## PODANY TEKST
________________________

O ile jednak jeszcze niedawno ANC Sony było wyraźne lepsze od konkurencji, to już przy recenzji trzeciej odsłony WF wspominałem o przełomie, jakiego dokonał Panasonic RZ-S500W – dziś te rozwiązania Technics EAH-AZ60 wprowadza na ten sam pułap, co słynny konkurent!
Owszem, ANC Sony to ścisła czołówka, ale marka nie stoi już samotnie na najwyższym podium.
Powiem od razu – jeśli masz poprzednika i zależy Ci na nowej odsłonie ze względu na brzmienie, to wstrzymaj się z zakupem dotąd, dopóki 3-ki będą dawały radę z wytrzymałością baterii. Rewolucji na polu zestrojenia i jakości dźwięku nie ma i to w sumie oczywiste: niby po co Sony miałoby zabijać kurę znoszącą złote jajka?
Dalej jest efektownie (ale nie efekciarsko!), rozrywkowo i z kopniakiem energii, jaki potrafi rozruszać nawet pokryte tytoniem i resztkami whiskey Lemmiego nagrania z lat 70-tych. Początkowo myślałem, że to zasługa DSEE EXTREME (słynne algorytmy Sony, mające wydobywać to, co muzyka utraciła przez mocną kompresję), ale przecież w Tidalu po LDAC rzeczona funkcja nie wprowadza żadnej różnicy! Ta seria jest po prostu tak zestrojona, żeby podrywać umarlaka do tańca i nic na to nie poradzimy – ale jest to brzmienie, jakie nie zniekształca tego, co słyszymy w średnicy.
Każda muzyka, która jest z natury szybka i radosna, na Sony zabrzmi świetnie: czy będzie to Overkill z „A Mother’s Prayer” czy „Экспонат” kamandy Ленинград, to otrzymamy orgię energii, jakiej ze świecą szukać wśród konkurencji. Identycznie jest z hip-hopem, rapem, techno i wszystkim, co jest oparte na sile basu i podrywaniu nóżek do przytupu. Najświeższy kawałek Bisza/Radexa i Julii Pietruchy (za cholerę bym nie trafił, że takie połączenie jest możliwe!) w postaci „Offlajn Rework” na WF-1000XM4 staje się rozrywką przez duże R i pozwala cieszyć się kapitalnym podkładem tego utworu i … cudownie miękkim, głębokim, zmysłowym głosem Julii, która kradnie całe szoł!

________________________

## WYKONAJ PONIŻSZE ZADANIA
A – Proszę przepisać z tekstu fragment zaczynający się od słów „O ile jednak” i kończący się na słowach „na najwyższym podium.”.
B – Na podstawie tekstu proszę odpowiedzieć na pytania:
(i) Jaki model Panasonica wymieniono jako ten, który dokonał przełomu?
(ii) W jakim serwisie funkcja DSEE EXTREME przy LDAC nie wprowadza żadnej różnicy?
(iii) Jaki utwór Bisza/Radexa i Julii Pietruchy został wymieniony?
Wpisy stanowią materiał niezależny od tekstu.

________________________

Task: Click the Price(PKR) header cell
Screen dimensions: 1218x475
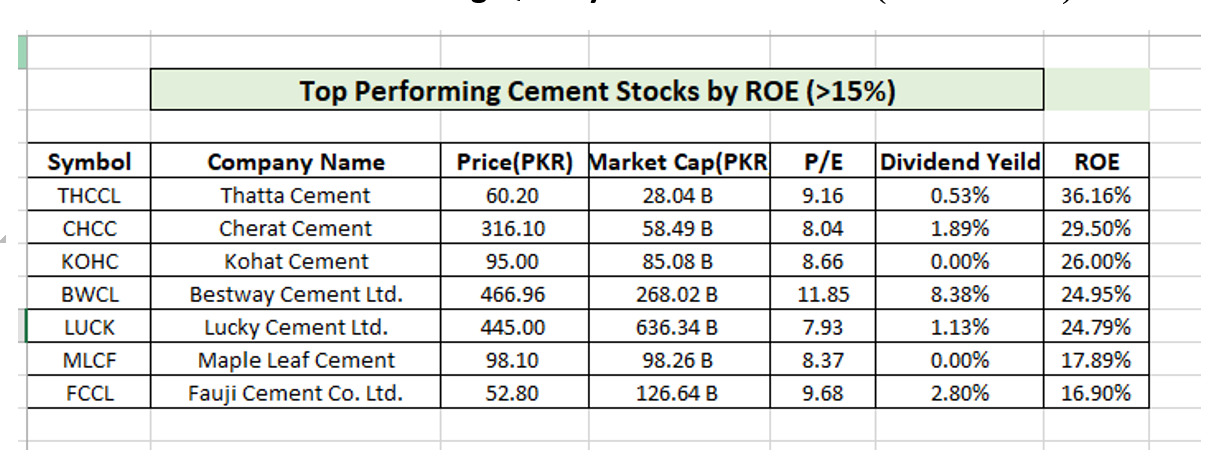Action: click(514, 162)
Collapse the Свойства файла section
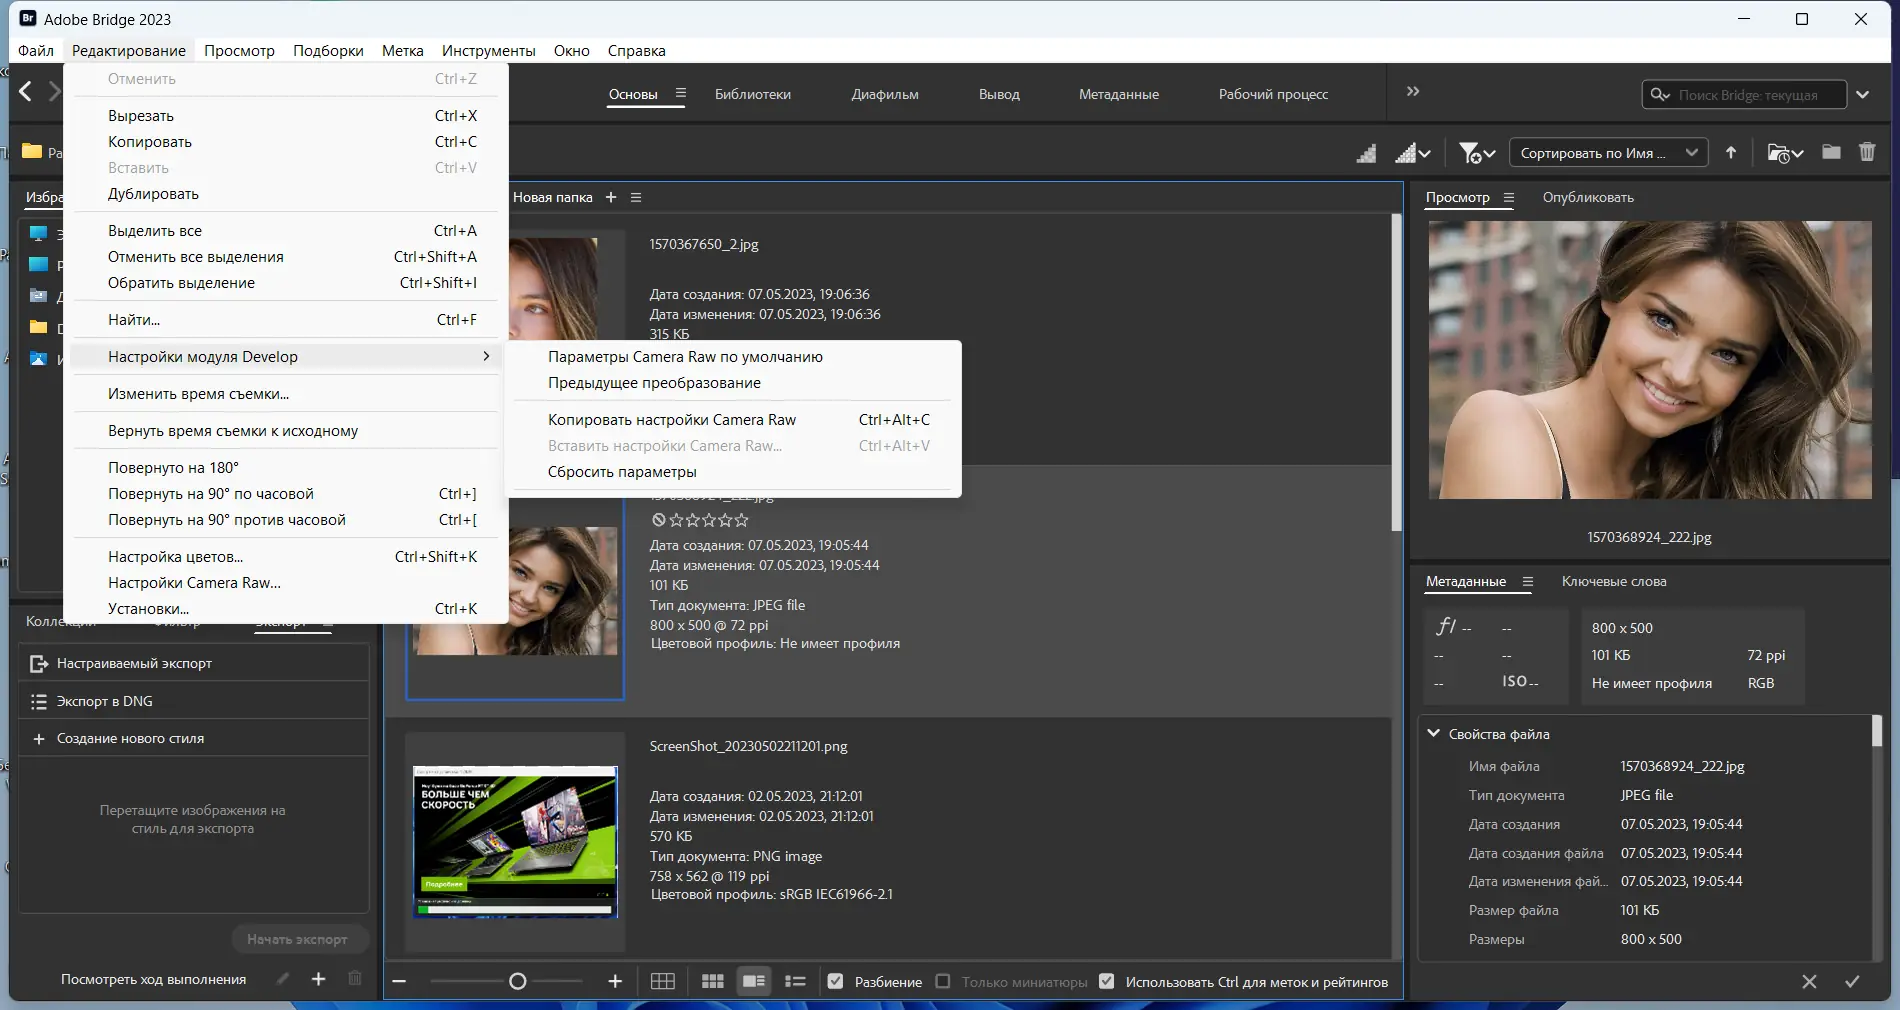The height and width of the screenshot is (1010, 1900). 1433,734
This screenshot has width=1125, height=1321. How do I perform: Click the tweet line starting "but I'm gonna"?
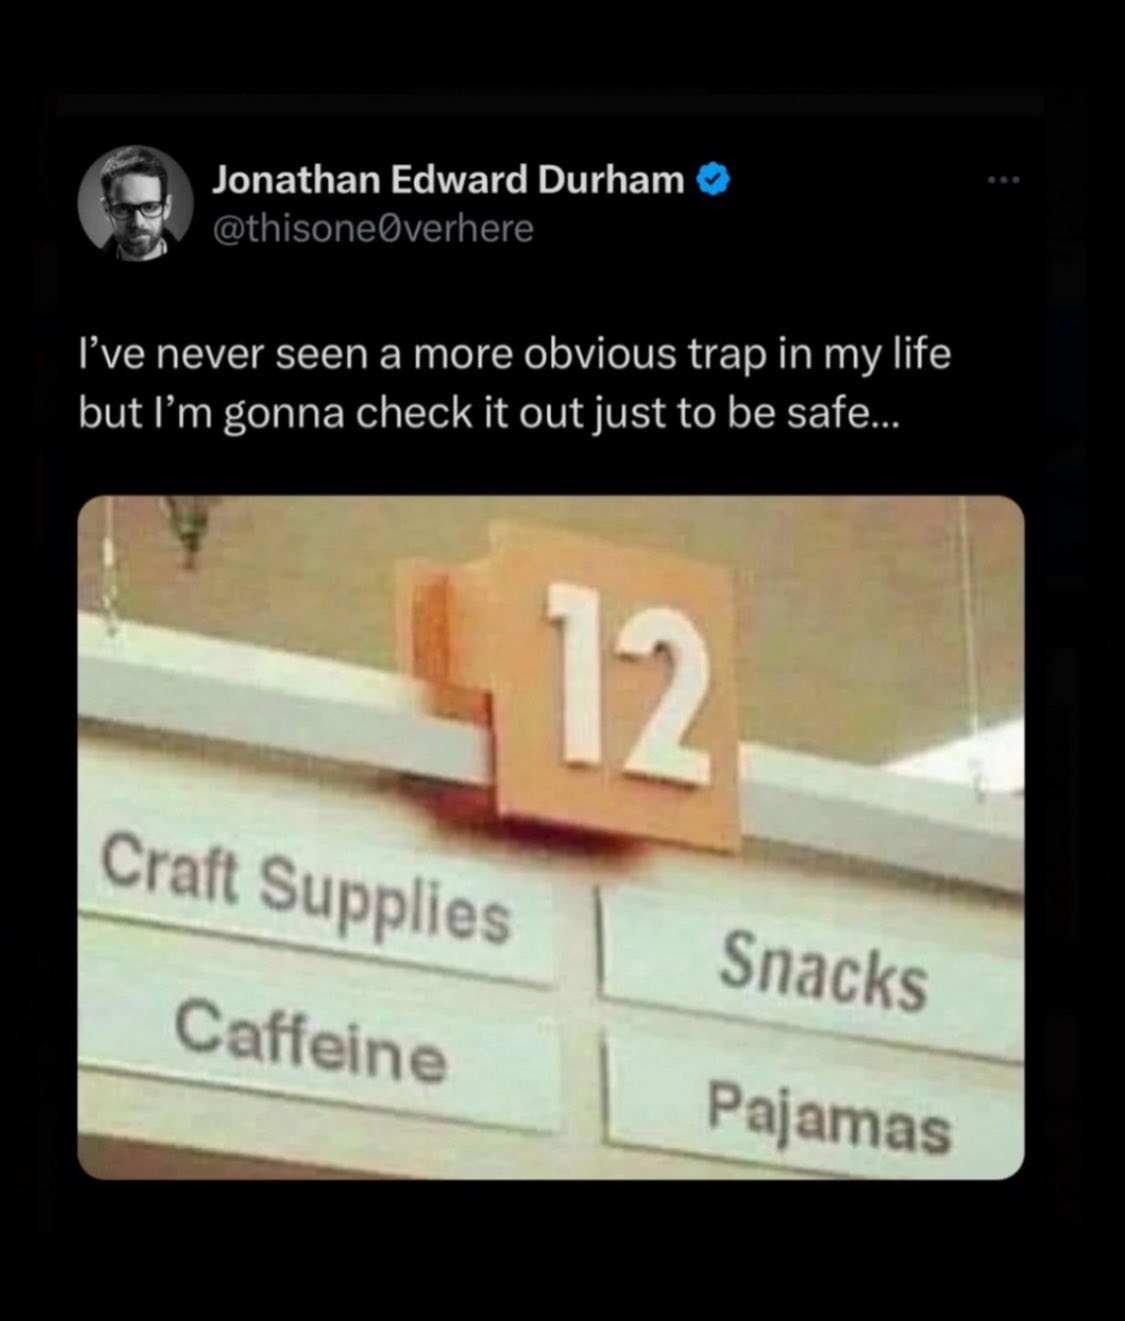pos(489,414)
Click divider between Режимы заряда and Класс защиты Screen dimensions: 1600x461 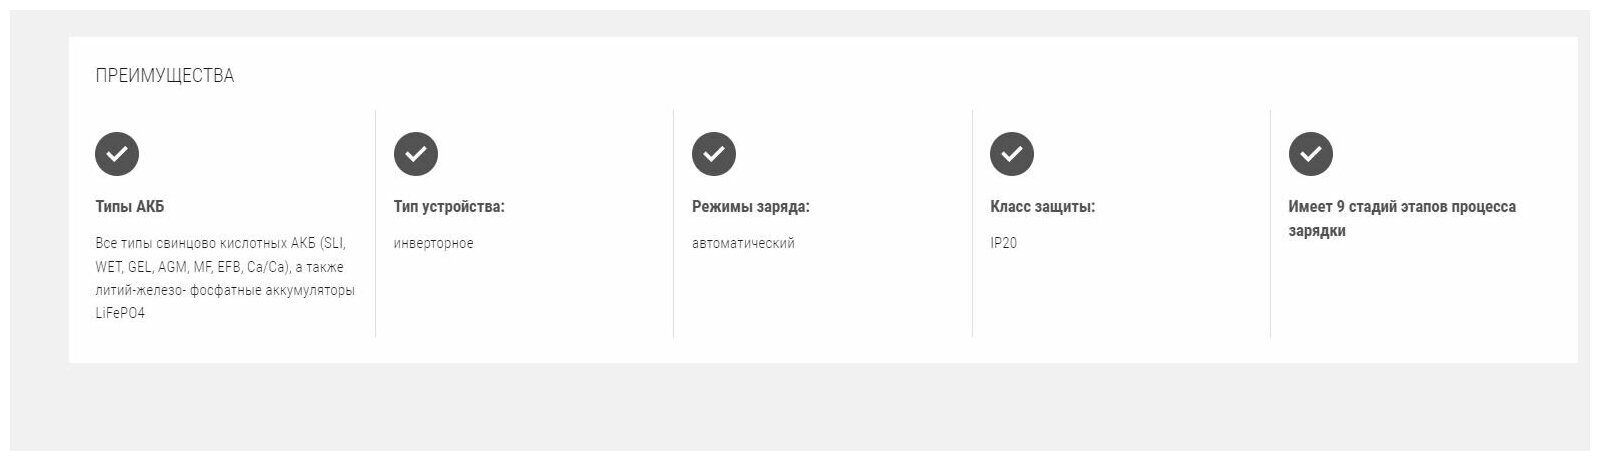point(972,223)
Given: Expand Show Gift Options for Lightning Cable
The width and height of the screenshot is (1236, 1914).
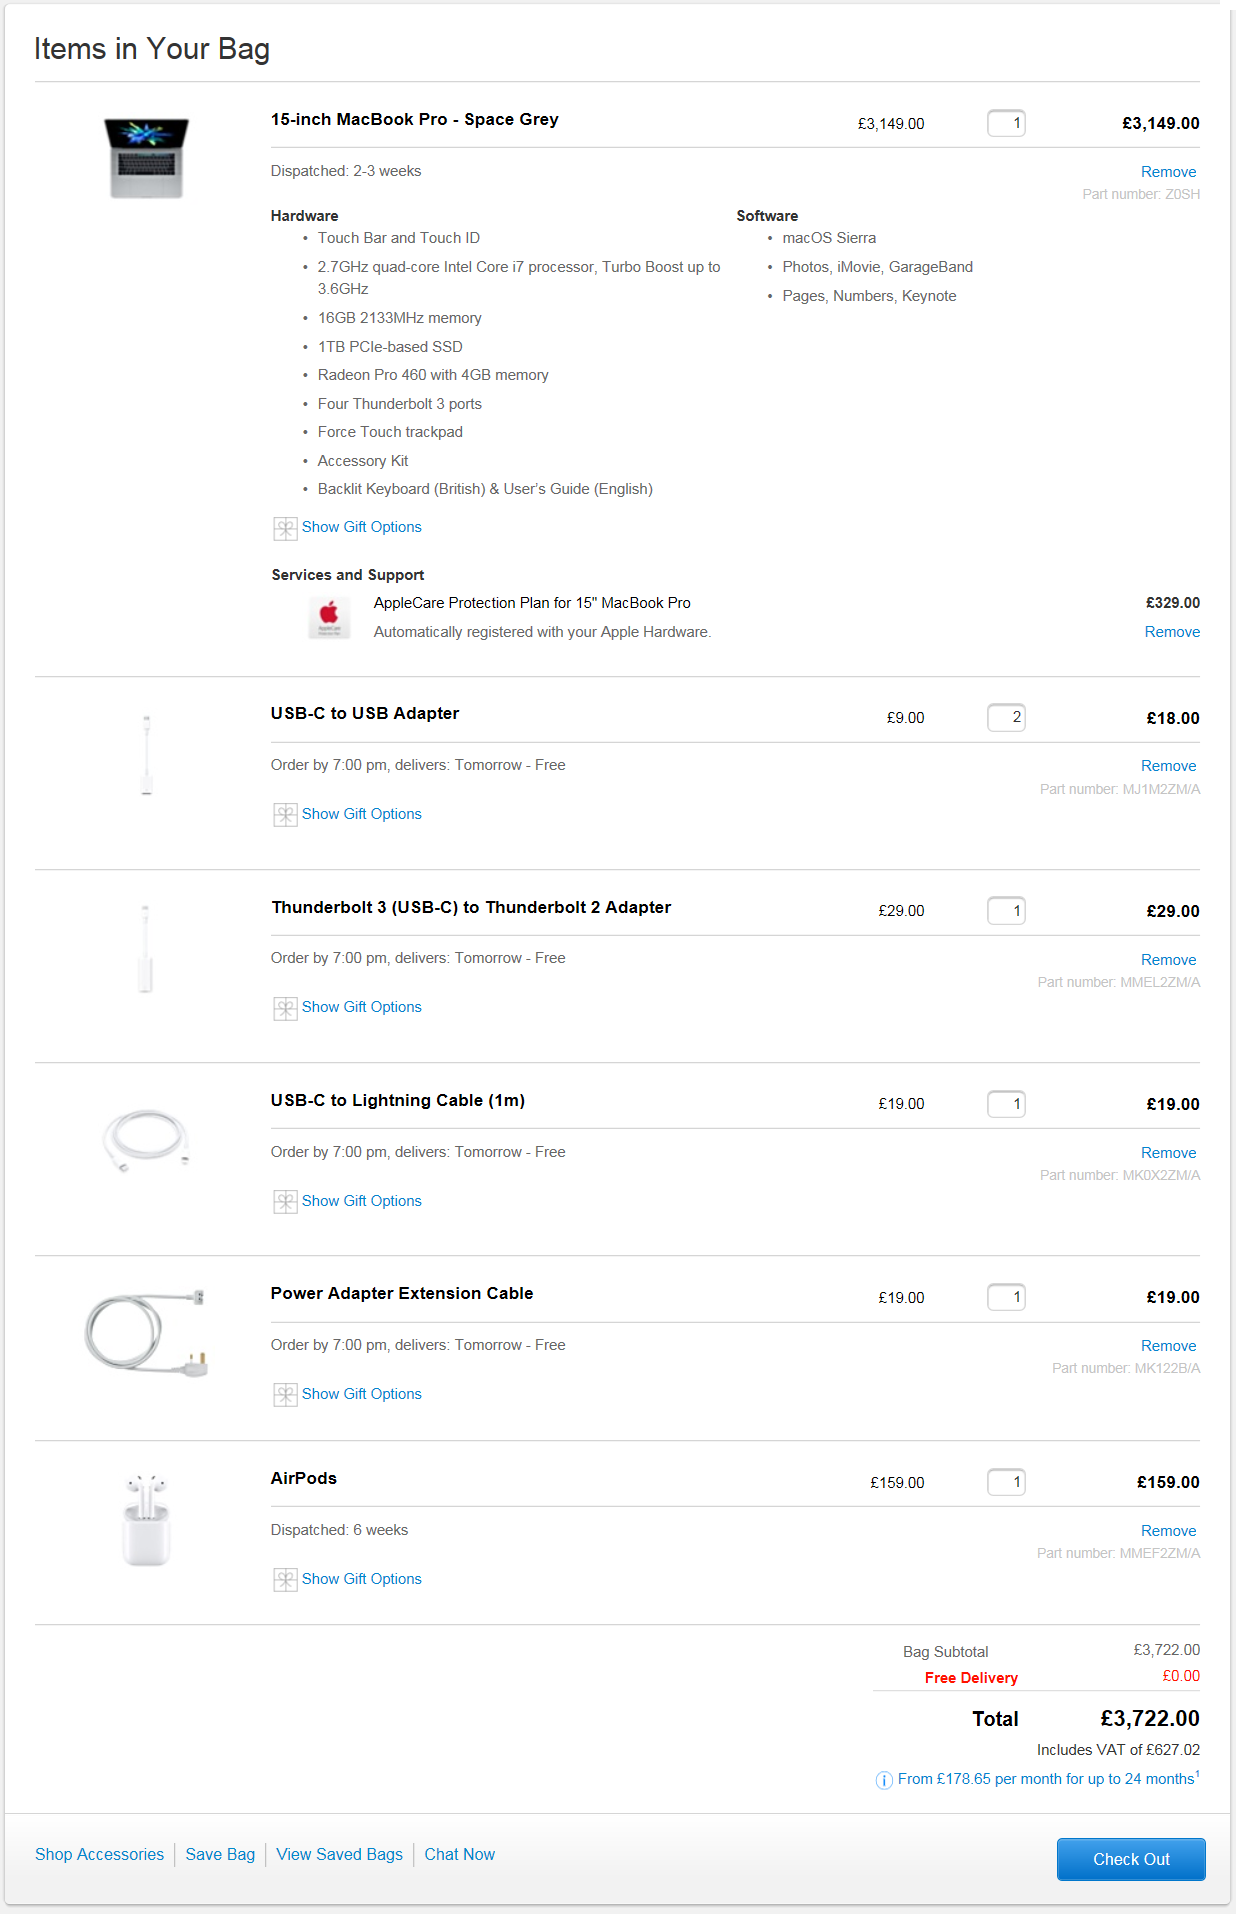Looking at the screenshot, I should (x=361, y=1201).
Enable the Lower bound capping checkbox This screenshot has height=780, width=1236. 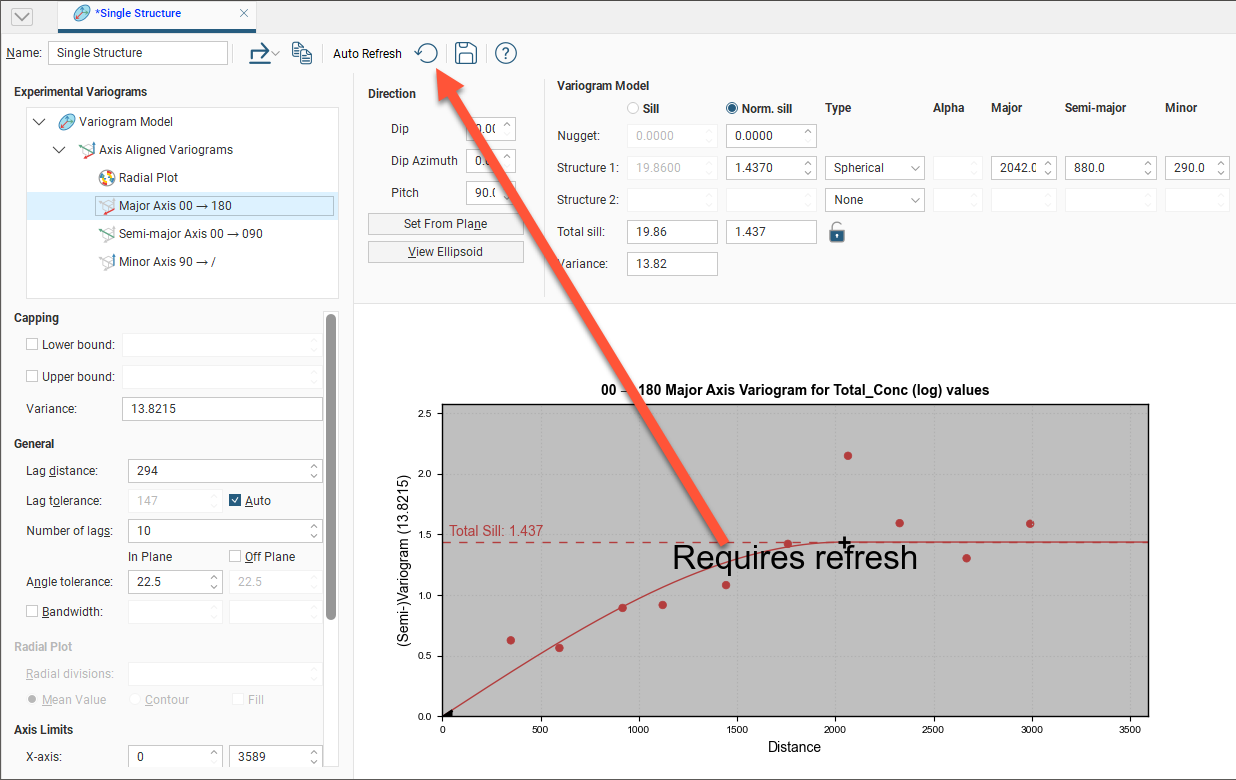33,345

________________________

## ODPOWIEDZI KOLEJNO
A –
O ile jednak jeszcze niedawno ANC Sony było wyraźne lepsze od konkurencji, to już przy recenzji trzeciej odsłony WF wspominałem o przełomie, jakiego dokonał Panasonic RZ-S500W – dziś te rozwiązania Technics EAH-AZ60 wprowadza na ten sam pułap, co słynny konkurent!
Owszem, ANC Sony to ścisła czołówka, ale marka nie stoi już samotnie na najwyższym podium.

B –
(i) Panasonic RZ-S500W
(ii) W Tidalu
(iii) „Offlajn Rework”